Though Redbox, the DVD vending machine company, is officially dead, the company’s disc-dispensing kiosks are still strewn all over America. The machines still work and there are still hundreds of DVDs inside of them. Lately, those machines have been getting sold off to various hardware enthusiasts who have, in turn, been reverse-engineering them to figure out how they work, and to dispense the movies trapped inside. Well, with one exception: Twister.
404 Media reports that, for some weird reason, the army of amateur hardware enthusiasts who have been futzing with the company’s machines cannot figure out how to get the 1996 disaster flick out of them. To illuminate this bizarre conundrum, 404 cites a series of Reddit threads and Discord communities where the hardware pros have been posting about the issue. “Sorry, there was a problem with the purchased items in your cart. Please remove these items from your cart in order to continue,” an alert from the kiosk reads, whenever someone tries to rent Twister. This issue impacts “seemingly every Redbox kiosk and is not happening with any other movie,” the outlet writes.

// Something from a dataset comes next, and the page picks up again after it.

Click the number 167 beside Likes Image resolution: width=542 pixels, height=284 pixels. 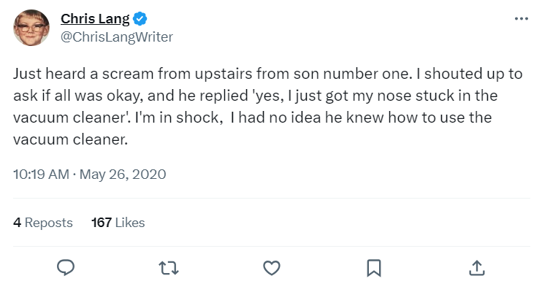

404 Media writes that the machine’s refusal to dispense Twister “appears to be either a licensing dispute or software bug.” The outlet further states that one of the prevailing theories is that “Redbox’s licensing agreement for Twister ran out ahead of the release of its sequel, Twisters, and there is a hard-coded date where checking out with Twister in your cart was disabled.” That said, 404 notes nobody has been able to confirm this.
Redbox swept onto the video rental scene in the early aughts, not long before the industry’s mom-and-pop store paradigm would be disrupted by the advent of Netflix and video streaming. Originally an offshoot of McDonald’s, the company expanded aggressively in the years after its founding. At one point, Redbox surpassed Blockbuster as the largest video rental retailer in the country. Now, of course, that’s all over, thanks to the dominance of streaming.
Two years ago, a subsidiary of the company that publishes the Chicken Soup for the Soul self-help book series bought Redbox. Chicken Soup for the Soul Entertainment took on $325 million in debt when it acquired the company, with the plan of reinventing the ailing business. Instead, the company wracked up an enormous amounts of debt and was forced to file for bankruptcy this past August. As part of the bankruptcy deal, Redbox had to be liquidated. The Verge reports that when Chicken Soup filed for bankruptcy this summer, it had been “sued over a dozen times over unpaid bills.”